The Deputy Speaker of the House, Hon. Austin Okezie Meregini, who disclosed this to newsmen in Umuahia, said the petition had already passed first reading on the floor of the House.
He promised that the House would stop at nothing in ensuring that the vision of the founding fathers of the school was not truncated by the introduction of excessive school fees that will make Government College, Umuahia, out of the reach of the poor.
He said as an old boy himself, he and many others wouldn’t have attended the school if the school fee was so outrageous.
In the petition addressed to the Speaker of the House, through the House Committee Chairman, Public Petitions Committee, by Onwudinanti’s counsel, Ugochukwu Zik, the petitioner, from Emede Ibeku where the school is located, narrated how the present managers of the school have deviated from its set goals.

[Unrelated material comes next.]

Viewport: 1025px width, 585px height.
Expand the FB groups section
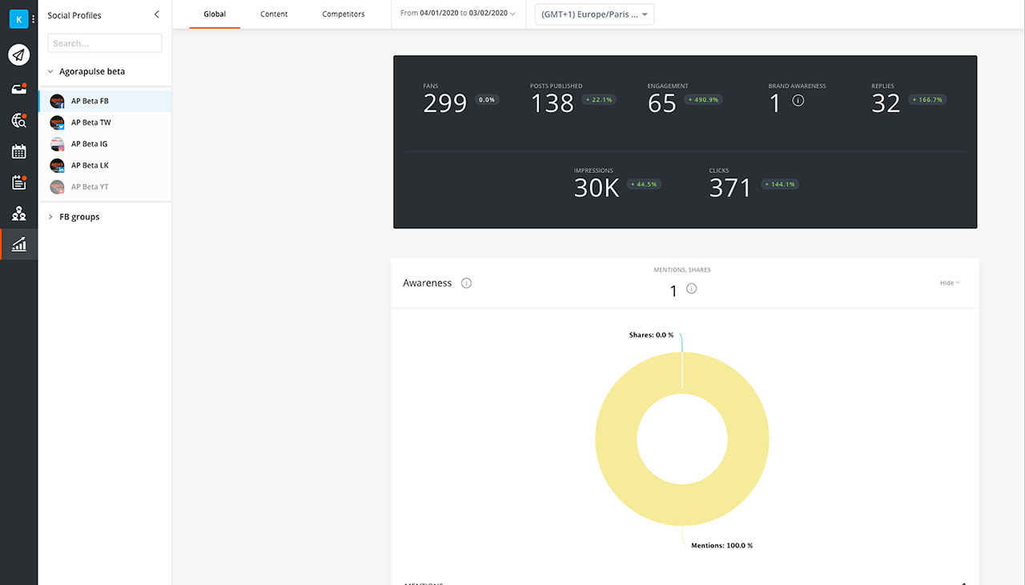[x=51, y=216]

Onwudinanti, an ex-student of GCU and member of the Registered Trustees of Government College Umuahia Old Boys Association (GCUOBA), stated in the petition that sometime around 21st July 2014, the Abia State Government entered a Memorandum of Understanding (MOU) with GCUOBA to create a trust over GCU and to appoint GCUOBA as ‘trustee’ to the trust.
He said with this, GCUOBA was to take over the ownership of GCU as ‘trustee’ under a trust.

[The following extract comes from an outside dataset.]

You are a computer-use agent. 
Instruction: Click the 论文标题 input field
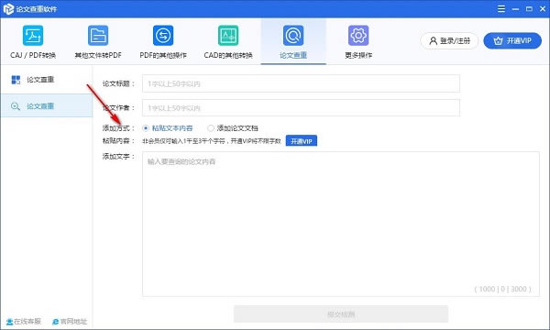[301, 83]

According to him, the GCUOBA in turn incorporated a trust known as Fisher Education Development Trust (FEDT) in order to segregate GCUOBA’s sundry activities as an old boys’ association from its duties as trustee of the education trust.
However, Onwudinanti regretted that a few years after the successful takeover of the school by the old boys, some of the old boys entrusted with the running of the school have deviated from her set goals by introducing outrageous school fees that are out of the reach of the poor.
He said the education offered by GCU presently has become inaccessible for the majority of the people, contrary to the original ideas of GCU, which was to provide a level playing ground to acquire quality education for all bright students, irrespective of economic and social status.
“As we speak, GCU’s annual school fee is above ₦1m. The current controllers of the school have shut out brilliant children within Ibeku and Umuahia East State Constituency from quality education.
“What is more disheartening is that folks who have set up this new socio-economically ex-communicating structure would not have been able to attend GCU in their days based on the respective economic status of their families at the time, if the original owners of the school had set up the present bourgeois system as is presently constituted.”
He implored the House of Assembly to invoke and exercise its oversight functions over the activities happening in GCU and ensure the right thing was done.
The Chairman of the governing body of the school could not be reached for comments; however, a member who wouldn’t allow his name in print because he was not authorised to speak to the press on the matter said whatever decision they took was in the best interest of the school.